-- Opening Marker --

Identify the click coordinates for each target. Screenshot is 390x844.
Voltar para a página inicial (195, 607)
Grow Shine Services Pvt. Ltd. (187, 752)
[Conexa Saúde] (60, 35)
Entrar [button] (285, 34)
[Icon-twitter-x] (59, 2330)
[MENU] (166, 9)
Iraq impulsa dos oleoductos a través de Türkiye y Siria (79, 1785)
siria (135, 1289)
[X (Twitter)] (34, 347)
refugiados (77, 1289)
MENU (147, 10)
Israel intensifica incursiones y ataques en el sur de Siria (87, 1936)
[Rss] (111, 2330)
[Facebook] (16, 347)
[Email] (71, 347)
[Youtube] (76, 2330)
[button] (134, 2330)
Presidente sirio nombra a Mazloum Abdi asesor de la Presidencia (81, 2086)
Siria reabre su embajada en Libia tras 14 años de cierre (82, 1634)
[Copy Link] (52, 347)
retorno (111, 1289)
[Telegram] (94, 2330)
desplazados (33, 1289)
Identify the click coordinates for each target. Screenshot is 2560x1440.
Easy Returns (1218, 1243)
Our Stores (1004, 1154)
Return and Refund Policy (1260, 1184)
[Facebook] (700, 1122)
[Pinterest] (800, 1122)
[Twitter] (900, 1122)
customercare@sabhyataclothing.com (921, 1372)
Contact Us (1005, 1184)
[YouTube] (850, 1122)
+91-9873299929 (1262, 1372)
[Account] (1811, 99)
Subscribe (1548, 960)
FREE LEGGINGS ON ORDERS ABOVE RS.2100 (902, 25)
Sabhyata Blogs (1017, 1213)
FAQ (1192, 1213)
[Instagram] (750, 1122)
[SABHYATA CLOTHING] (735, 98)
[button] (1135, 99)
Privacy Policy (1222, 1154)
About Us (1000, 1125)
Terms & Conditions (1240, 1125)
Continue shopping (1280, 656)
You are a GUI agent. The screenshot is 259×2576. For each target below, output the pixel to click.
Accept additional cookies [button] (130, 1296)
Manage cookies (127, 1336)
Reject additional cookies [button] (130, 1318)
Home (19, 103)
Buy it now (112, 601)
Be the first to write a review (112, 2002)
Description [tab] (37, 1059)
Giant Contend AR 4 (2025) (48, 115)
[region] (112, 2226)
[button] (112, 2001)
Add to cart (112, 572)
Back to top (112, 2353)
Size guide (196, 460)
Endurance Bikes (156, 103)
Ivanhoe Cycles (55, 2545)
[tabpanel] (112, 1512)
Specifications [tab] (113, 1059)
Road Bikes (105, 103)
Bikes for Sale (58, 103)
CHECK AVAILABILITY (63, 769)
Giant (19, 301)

-- Closing Marker --

Each line from the one holding "Giant Contend AR 4 (2025) (48, 115)" down to the end of the records above is to be repeated exactly; no other line belongs in the reply.

§ SOLVED EXERCISE:
Giant Contend AR 4 (2025) (48, 115)
[region] (112, 2226)
[button] (112, 2001)
Add to cart (112, 572)
Back to top (112, 2353)
Size guide (196, 460)
Endurance Bikes (156, 103)
Ivanhoe Cycles (55, 2545)
[tabpanel] (112, 1512)
Specifications [tab] (113, 1059)
Road Bikes (105, 103)
Bikes for Sale (58, 103)
CHECK AVAILABILITY (63, 769)
Giant (19, 301)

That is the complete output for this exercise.